After this extensive literature review, it becomes clear that the focus of the current literature is highly one-sided. There is a large body of literature that focuses on the home country’s perspective of diffusion, meaning that scholars have explored the field of FDI motives and how this transfers technology to less-innovative countries. However, much less research has been conducted on the host country’s perspective – this being the perspective of the country towards which the FDI is flowing. It is interesting to know what factors influence the policy-making process of host countries in their quest to advance innovation in their economy. What could be the determining factor for host countries to base their policy on for innovation advancements? This study attempts to provide insights into the ways that host countries stimulate the growth of FDI in order to gain technological knowledge and further their innovation level.

3. Theoretical Framework

Many a theory has been developed to explain the existence and impact of FDI flows, both microeconomic and macroeconomic theories.

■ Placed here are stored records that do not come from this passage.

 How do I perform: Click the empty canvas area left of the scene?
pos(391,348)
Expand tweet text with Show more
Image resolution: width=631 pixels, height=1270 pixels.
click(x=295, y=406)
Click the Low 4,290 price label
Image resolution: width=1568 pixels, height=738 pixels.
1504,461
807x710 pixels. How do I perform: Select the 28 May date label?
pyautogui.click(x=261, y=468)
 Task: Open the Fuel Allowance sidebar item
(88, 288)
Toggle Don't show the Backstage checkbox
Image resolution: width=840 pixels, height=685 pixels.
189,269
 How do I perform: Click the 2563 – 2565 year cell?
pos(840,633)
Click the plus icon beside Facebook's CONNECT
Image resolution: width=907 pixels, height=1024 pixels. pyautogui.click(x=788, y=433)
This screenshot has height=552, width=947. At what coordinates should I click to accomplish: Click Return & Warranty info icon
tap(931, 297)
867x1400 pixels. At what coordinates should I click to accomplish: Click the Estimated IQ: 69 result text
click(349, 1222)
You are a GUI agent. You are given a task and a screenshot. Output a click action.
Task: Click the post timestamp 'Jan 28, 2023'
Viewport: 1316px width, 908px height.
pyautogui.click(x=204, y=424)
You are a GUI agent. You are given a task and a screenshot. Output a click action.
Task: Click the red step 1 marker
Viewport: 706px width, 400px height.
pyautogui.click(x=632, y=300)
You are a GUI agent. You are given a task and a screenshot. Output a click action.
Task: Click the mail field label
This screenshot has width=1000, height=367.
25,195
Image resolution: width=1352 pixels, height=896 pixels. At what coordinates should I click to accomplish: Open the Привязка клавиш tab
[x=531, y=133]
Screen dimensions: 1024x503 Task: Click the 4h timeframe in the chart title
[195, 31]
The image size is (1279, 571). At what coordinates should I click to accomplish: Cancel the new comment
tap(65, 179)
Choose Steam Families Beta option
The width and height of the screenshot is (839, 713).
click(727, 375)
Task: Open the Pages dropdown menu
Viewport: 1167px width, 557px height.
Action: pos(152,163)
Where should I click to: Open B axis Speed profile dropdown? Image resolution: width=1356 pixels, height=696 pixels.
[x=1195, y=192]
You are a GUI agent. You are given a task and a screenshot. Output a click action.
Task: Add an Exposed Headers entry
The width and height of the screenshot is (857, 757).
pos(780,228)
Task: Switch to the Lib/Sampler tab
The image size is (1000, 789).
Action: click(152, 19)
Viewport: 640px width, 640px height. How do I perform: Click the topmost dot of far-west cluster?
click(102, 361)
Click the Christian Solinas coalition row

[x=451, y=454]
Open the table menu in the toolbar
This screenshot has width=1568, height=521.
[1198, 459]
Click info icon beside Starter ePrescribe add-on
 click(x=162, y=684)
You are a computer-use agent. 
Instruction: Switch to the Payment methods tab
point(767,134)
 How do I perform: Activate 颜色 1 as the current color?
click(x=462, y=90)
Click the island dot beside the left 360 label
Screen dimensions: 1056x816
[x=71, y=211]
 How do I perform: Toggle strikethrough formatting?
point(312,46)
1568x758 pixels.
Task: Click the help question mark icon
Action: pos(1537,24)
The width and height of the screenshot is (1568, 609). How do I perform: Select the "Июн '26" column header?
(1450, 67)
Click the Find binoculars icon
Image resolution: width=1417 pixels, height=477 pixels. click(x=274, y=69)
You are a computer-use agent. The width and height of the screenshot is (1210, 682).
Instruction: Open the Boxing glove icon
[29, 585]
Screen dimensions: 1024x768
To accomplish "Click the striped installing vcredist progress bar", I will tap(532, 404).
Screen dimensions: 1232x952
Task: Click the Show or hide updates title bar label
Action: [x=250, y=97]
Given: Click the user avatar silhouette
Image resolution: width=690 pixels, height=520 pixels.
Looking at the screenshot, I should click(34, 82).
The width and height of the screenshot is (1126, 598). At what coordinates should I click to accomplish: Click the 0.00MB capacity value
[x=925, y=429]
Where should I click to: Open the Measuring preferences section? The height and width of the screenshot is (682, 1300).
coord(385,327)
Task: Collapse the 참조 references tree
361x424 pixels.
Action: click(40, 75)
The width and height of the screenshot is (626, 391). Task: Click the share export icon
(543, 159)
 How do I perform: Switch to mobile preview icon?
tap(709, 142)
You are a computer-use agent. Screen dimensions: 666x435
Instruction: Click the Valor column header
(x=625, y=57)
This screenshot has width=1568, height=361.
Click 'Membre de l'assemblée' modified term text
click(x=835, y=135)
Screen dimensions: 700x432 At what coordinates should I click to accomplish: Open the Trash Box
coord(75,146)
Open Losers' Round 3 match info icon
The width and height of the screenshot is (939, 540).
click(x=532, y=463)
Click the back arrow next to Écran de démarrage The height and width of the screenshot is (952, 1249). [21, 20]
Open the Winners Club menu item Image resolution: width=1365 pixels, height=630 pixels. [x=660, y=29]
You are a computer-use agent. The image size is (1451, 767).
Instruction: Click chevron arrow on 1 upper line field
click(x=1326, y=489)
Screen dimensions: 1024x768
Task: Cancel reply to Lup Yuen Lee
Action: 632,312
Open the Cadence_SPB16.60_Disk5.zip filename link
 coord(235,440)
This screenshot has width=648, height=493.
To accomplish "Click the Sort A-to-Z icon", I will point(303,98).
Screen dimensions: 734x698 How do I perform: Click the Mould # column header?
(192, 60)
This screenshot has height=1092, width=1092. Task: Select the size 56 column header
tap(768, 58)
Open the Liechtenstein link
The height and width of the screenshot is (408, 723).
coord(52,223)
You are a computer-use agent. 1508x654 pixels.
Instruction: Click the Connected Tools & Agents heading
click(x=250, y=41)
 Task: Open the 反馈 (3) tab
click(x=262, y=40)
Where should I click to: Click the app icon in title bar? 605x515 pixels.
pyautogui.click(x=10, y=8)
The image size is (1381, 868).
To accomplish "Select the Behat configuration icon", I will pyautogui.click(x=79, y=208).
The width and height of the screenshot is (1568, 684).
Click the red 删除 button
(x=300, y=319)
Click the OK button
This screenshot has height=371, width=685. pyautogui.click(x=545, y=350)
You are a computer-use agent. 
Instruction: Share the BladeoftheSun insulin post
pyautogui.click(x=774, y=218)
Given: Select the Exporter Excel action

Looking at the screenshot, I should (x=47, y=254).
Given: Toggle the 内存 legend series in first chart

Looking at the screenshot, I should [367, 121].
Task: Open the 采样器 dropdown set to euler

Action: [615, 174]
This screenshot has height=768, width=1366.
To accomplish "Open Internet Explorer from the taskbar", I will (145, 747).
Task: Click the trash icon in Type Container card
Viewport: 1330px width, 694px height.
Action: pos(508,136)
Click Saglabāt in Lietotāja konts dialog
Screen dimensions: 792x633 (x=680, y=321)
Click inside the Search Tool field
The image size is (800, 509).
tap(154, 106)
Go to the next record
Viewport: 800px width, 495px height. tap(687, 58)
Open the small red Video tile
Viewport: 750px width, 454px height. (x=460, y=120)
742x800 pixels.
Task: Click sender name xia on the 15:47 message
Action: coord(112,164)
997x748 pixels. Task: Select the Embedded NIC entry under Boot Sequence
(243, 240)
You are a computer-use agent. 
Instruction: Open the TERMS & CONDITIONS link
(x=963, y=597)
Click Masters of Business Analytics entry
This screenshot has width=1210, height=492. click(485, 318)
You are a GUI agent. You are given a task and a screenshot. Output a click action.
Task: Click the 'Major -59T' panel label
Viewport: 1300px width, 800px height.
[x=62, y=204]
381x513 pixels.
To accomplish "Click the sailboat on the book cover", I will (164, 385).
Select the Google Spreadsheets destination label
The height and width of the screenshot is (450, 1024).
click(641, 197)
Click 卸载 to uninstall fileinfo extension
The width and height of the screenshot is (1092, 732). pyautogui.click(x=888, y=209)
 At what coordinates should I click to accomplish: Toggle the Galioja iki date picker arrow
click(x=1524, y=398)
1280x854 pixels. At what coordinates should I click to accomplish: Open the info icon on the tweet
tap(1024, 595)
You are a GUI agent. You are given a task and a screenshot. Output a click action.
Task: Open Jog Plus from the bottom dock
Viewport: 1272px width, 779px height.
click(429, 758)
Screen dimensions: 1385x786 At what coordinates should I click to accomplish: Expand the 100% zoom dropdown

Microeconomic theories focus on the firms specific characteristics that influence the decision making on FDI flows, such as the market imperfections theory, which argues that multinational corporations (MNCs) came into existence due to market imperfections and firms tried to “internalise the relationship between licenser and licensee by establishing monopolist type of advantages through vertical integration” (Kalfadellis & Gray, 2002, p. 6). Macroeconomic theories gather information on country characteristics that explain FDI flows within and between countries, including theories on internalisation and product cycles, but also FDI motives regarding market, resource, or efficiency seeking. Considering the fact that this study focuses on the diffusion of innovation between countries, this study will concentrate on the macroeconomic theories of FDI, specifically dedicated to the FDI motives.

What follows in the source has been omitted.